◆ EXERCISE REQUIREMENTS:
Say how many lines in the entries hold the string "click", giving the number by itself.

◆ DATA FOR THE TASK:
########################################

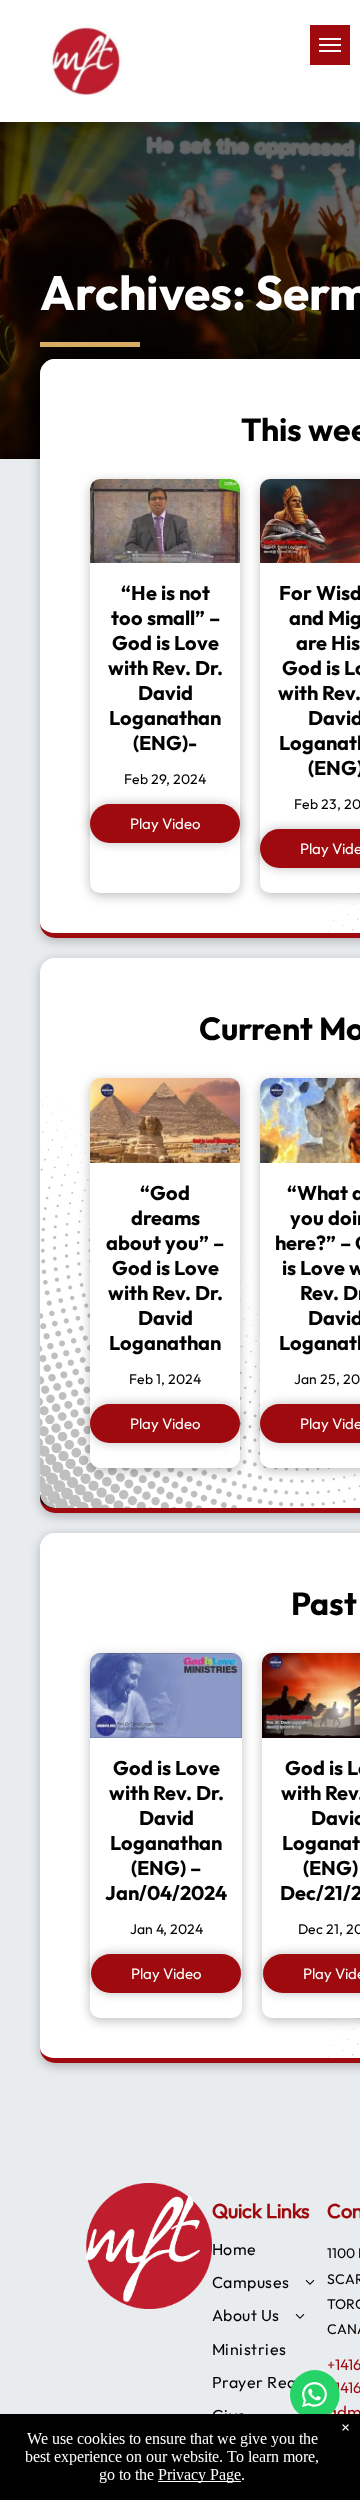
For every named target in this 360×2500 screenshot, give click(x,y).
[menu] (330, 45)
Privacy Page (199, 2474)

########################################

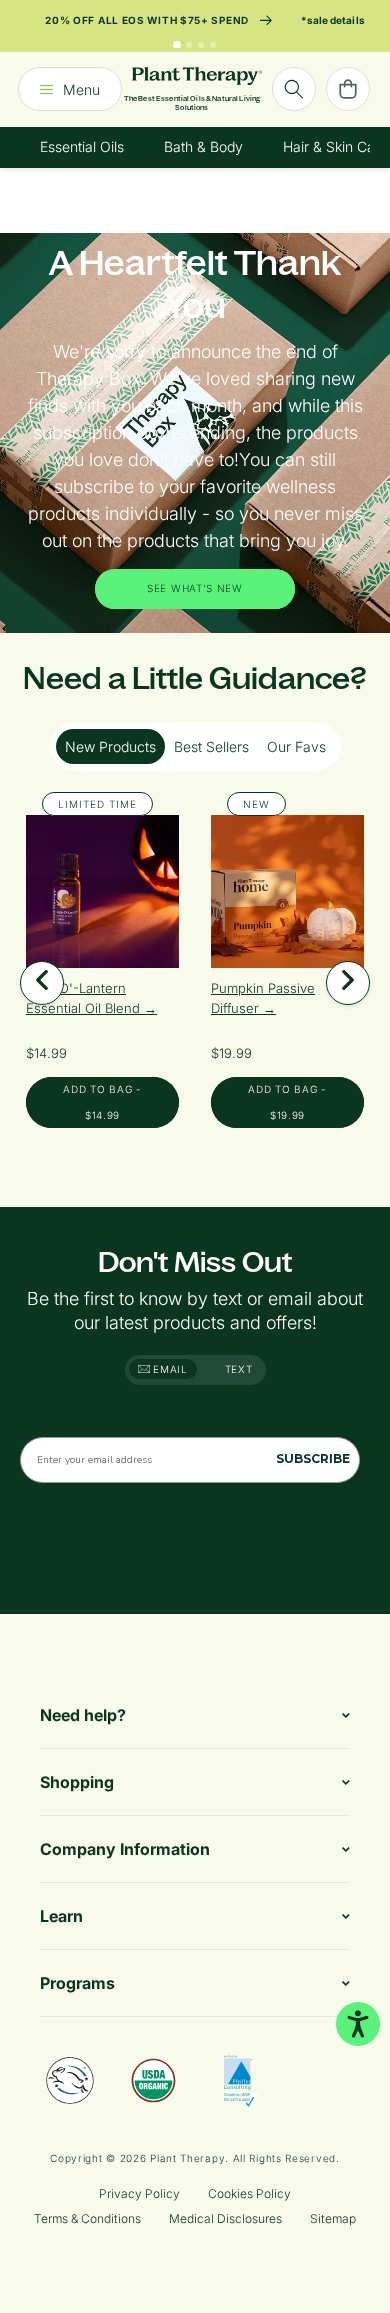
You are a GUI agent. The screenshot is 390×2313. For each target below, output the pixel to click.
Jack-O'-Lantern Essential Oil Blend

########################################

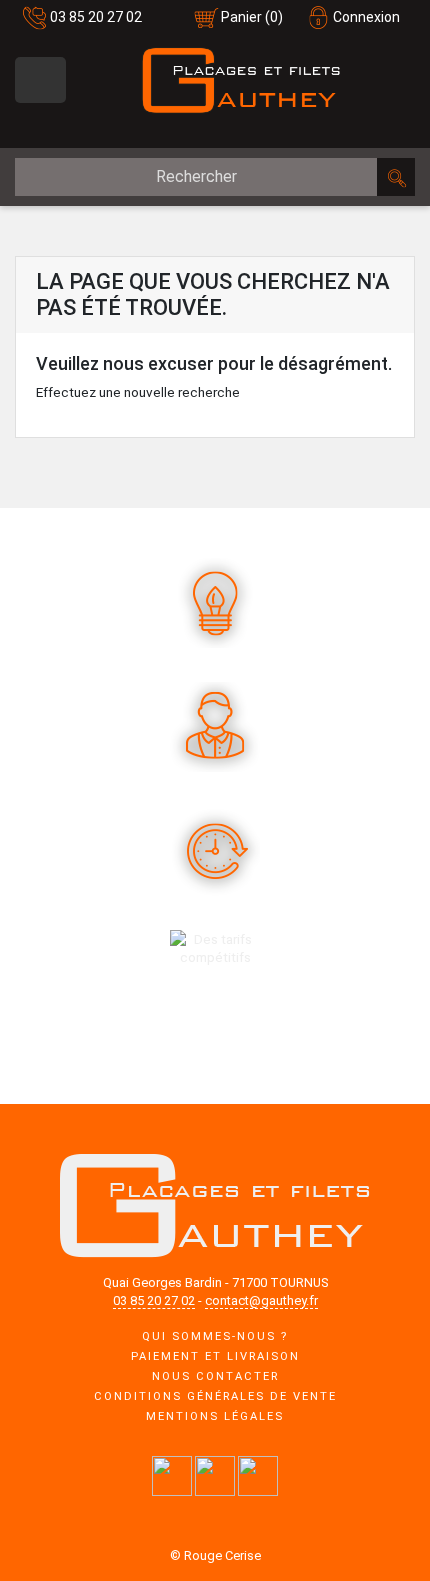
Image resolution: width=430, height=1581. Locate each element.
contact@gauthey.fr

########################################

◆ RESULT FOR THIS EXERCISE:
2